Your task is to output all the records below, word for word.

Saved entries
_ _ _ _ _
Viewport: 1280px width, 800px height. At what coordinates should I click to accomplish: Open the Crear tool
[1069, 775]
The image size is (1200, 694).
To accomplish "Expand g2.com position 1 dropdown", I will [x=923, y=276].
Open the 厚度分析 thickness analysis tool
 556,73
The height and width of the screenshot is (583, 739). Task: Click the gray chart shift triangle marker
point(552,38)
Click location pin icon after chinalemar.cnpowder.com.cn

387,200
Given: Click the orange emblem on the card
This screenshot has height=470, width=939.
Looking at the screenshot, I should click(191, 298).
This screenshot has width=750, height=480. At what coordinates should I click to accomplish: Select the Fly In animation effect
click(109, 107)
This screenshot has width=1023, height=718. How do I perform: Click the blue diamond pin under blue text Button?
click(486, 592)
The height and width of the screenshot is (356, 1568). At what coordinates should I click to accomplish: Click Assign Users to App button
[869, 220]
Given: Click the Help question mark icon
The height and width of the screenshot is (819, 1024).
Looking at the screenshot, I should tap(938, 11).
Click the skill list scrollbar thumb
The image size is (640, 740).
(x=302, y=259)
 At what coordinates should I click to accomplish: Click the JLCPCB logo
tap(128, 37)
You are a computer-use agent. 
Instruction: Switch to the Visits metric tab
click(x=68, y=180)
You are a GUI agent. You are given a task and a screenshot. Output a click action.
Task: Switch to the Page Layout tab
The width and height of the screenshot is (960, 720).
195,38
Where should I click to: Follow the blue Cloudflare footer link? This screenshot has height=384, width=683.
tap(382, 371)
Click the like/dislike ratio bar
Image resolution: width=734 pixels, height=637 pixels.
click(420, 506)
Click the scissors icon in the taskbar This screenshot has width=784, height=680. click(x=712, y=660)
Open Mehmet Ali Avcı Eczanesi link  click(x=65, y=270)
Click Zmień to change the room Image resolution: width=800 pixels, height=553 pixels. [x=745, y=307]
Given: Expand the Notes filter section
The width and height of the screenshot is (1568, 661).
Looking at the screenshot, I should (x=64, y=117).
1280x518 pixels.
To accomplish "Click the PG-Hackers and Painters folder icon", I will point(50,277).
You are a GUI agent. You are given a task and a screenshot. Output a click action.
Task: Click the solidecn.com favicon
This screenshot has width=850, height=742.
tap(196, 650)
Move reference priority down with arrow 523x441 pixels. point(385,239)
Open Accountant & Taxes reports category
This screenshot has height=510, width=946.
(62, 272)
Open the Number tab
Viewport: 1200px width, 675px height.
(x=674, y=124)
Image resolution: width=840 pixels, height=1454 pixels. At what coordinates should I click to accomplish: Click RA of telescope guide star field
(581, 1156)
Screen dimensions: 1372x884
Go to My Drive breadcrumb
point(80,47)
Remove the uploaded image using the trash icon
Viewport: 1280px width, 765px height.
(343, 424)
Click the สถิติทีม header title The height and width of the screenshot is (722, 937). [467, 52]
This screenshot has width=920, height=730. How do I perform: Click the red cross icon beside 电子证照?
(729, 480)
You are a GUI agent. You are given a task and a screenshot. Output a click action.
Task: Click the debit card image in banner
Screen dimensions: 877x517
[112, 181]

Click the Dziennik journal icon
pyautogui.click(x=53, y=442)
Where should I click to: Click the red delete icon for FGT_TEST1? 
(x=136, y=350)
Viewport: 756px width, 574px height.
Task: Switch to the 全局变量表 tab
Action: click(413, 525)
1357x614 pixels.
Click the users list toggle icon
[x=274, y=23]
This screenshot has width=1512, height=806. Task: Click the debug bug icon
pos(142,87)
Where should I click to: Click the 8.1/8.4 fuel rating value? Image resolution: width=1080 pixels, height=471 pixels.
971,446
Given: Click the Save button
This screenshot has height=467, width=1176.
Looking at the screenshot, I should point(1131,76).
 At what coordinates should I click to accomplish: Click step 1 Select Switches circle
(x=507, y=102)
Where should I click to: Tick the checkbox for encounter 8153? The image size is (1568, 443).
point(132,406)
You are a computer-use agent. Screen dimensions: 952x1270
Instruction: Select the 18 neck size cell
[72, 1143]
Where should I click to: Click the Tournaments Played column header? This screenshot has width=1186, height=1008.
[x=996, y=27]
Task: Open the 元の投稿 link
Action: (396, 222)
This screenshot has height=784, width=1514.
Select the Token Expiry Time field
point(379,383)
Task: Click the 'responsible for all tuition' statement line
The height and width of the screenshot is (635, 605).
_ _ _ _ _
__Solution to this problem__.
Viewport: 1280px width, 800px height. At what coordinates should I click to accomplish: Open the Crear tool
[1069, 775]
The image size is (1200, 694).
To accomplish "Expand g2.com position 1 dropdown", I will [x=923, y=276].
Open the 厚度分析 thickness analysis tool
 556,73
The height and width of the screenshot is (583, 739). Task: Click the gray chart shift triangle marker
point(552,38)
Click location pin icon after chinalemar.cnpowder.com.cn

387,200
Given: Click the orange emblem on the card
This screenshot has height=470, width=939.
Looking at the screenshot, I should click(191, 298).
This screenshot has width=750, height=480. At what coordinates should I click to accomplish: Select the Fly In animation effect
click(109, 107)
This screenshot has width=1023, height=718. How do I perform: Click the blue diamond pin under blue text Button?
click(486, 592)
The height and width of the screenshot is (356, 1568). At what coordinates should I click to accomplish: Click Assign Users to App button
[869, 220]
Given: Click the Help question mark icon
The height and width of the screenshot is (819, 1024).
Looking at the screenshot, I should tap(938, 11).
Click the skill list scrollbar thumb
The image size is (640, 740).
(x=302, y=259)
 At what coordinates should I click to accomplish: Click the JLCPCB logo
tap(128, 37)
You are a computer-use agent. 
Instruction: Switch to the Visits metric tab
click(x=68, y=180)
You are a GUI agent. You are given a task and a screenshot. Output a click action.
Task: Switch to the Page Layout tab
The width and height of the screenshot is (960, 720).
195,38
Where should I click to: Follow the blue Cloudflare footer link? This screenshot has height=384, width=683.
tap(382, 371)
Click the like/dislike ratio bar
Image resolution: width=734 pixels, height=637 pixels.
click(420, 506)
Click the scissors icon in the taskbar This screenshot has width=784, height=680. click(x=712, y=660)
Open Mehmet Ali Avcı Eczanesi link  click(x=65, y=270)
Click Zmień to change the room Image resolution: width=800 pixels, height=553 pixels. [x=745, y=307]
Given: Expand the Notes filter section
The width and height of the screenshot is (1568, 661).
Looking at the screenshot, I should (x=64, y=117).
1280x518 pixels.
To accomplish "Click the PG-Hackers and Painters folder icon", I will point(50,277).
You are a GUI agent. You are given a task and a screenshot. Output a click action.
Task: Click the solidecn.com favicon
This screenshot has width=850, height=742.
tap(196, 650)
Move reference priority down with arrow 523x441 pixels. point(385,239)
Open Accountant & Taxes reports category
This screenshot has height=510, width=946.
(62, 272)
Open the Number tab
Viewport: 1200px width, 675px height.
(x=674, y=124)
Image resolution: width=840 pixels, height=1454 pixels. At what coordinates should I click to accomplish: Click RA of telescope guide star field
(581, 1156)
Screen dimensions: 1372x884
Go to My Drive breadcrumb
point(80,47)
Remove the uploaded image using the trash icon
Viewport: 1280px width, 765px height.
(343, 424)
Click the สถิติทีม header title The height and width of the screenshot is (722, 937). [467, 52]
This screenshot has width=920, height=730. How do I perform: Click the red cross icon beside 电子证照?
(729, 480)
You are a GUI agent. You are given a task and a screenshot. Output a click action.
Task: Click the debit card image in banner
Screen dimensions: 877x517
[112, 181]

Click the Dziennik journal icon
pyautogui.click(x=53, y=442)
Where should I click to: Click the red delete icon for FGT_TEST1? 
(x=136, y=350)
Viewport: 756px width, 574px height.
Task: Switch to the 全局变量表 tab
Action: click(413, 525)
1357x614 pixels.
Click the users list toggle icon
[x=274, y=23]
This screenshot has width=1512, height=806. Task: Click the debug bug icon
pos(142,87)
Where should I click to: Click the 8.1/8.4 fuel rating value? Image resolution: width=1080 pixels, height=471 pixels.
971,446
Given: Click the Save button
This screenshot has height=467, width=1176.
Looking at the screenshot, I should point(1131,76).
 At what coordinates should I click to accomplish: Click step 1 Select Switches circle
(x=507, y=102)
Where should I click to: Tick the checkbox for encounter 8153? The image size is (1568, 443).
point(132,406)
You are a computer-use agent. Screen dimensions: 952x1270
Instruction: Select the 18 neck size cell
[72, 1143]
Where should I click to: Click the Tournaments Played column header? This screenshot has width=1186, height=1008.
[x=996, y=27]
Task: Open the 元の投稿 link
Action: (396, 222)
This screenshot has height=784, width=1514.
Select the Token Expiry Time field
point(379,383)
Task: Click the 'responsible for all tuition' statement line
The height and width of the screenshot is (635, 605).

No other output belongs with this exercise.